Facilitated transport of titanium dioxide nanoparticles via hydrochars in the presence of ammonium in saturated sands: Effects of pH, ionic strength, and ionic composition

Abstract

The widespread use of nanoparticles (NPs) has led to their inevitable introduction into environmental systems. How the existence of hydrochars in crop soils will affect the mobility of nanoparticle titanium dioxide (nTiO2), especially in the presence of ammonium (NH4+), remains unknown. Research is needed to study the effects of hydrochars on the transport and retention of nTiO2 and to uncover the mechanisms of these effects on nTiO2 transport. Column experiments with nTiO2 and hydrochars were performed in various electrolyte (NaCl, NH4Cl, and CaCl2) solutions under a controlled pH (6.0 and 8.0).
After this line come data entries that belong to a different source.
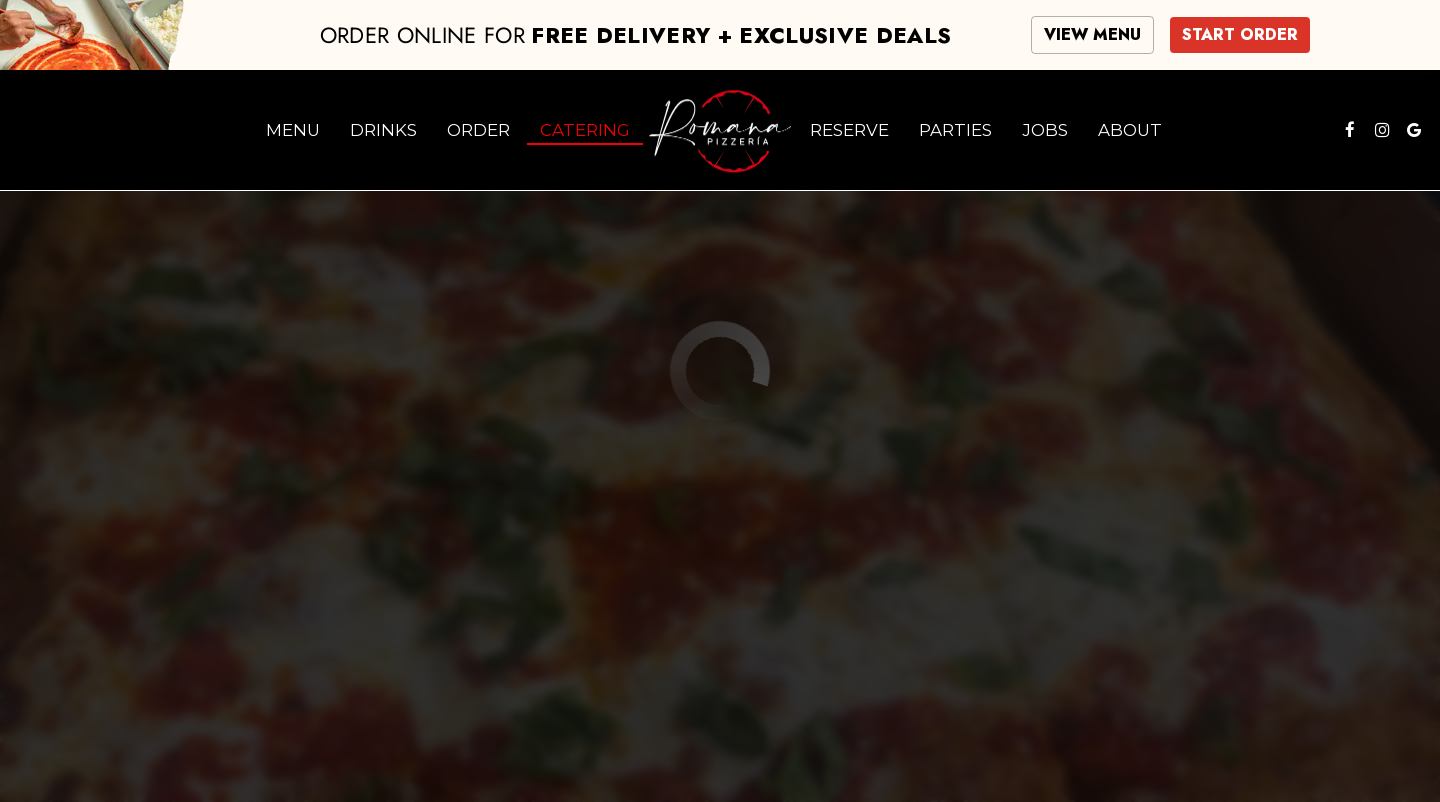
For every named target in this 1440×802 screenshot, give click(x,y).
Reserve (849, 130)
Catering (585, 130)
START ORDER (1240, 34)
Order (478, 130)
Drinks (383, 130)
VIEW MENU (1092, 34)
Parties (955, 130)
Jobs (1045, 130)
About (1130, 130)
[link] (720, 130)
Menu (293, 130)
Additionally, the size distributions and scanning electron microscope (SEM) and transmission electron microscope (TEM) images of the NPs were observed. The experimental results suggested that the mobility of the hydrochars was much better than that of nTiO2. Thus, the mobility of nTiO2 was improved upon their attachment to the hydrochars. The facilitated transport of nTiO2 in the presence of hydrochars was stronger at pH8.0 than at pH6.0, and facilitated transport was nearly independent of the electrolyte cation at pH8.0. However, at pH6.0, the facilitated transport in various electrolytes had the following order: NaCl>NH4Cl>CaCl2. The conversion from a completely reversible to a partially irreversible deposition of nTiO2 in sand was induced by the partially irreversible retention of hydrochars, and this phenomenon was more pronounced in the presence of NH4+ than in the presence of Na+. In particular, the irreversible deposition of nTiO2-hydrochars was enhanced as the cation concentration increased. The increased irreversible retention of nTiO2 was related to the greater k2 value (irreversible attachment coefficients) on site 2 for hydrochars based on two-site kinetic retention modeling. Thus, there is a potential risk of contaminating crops, soil, and underground water when nTiO2 exists in a hydrochar-amended environment, especially when associated with NH4-N fertilizer.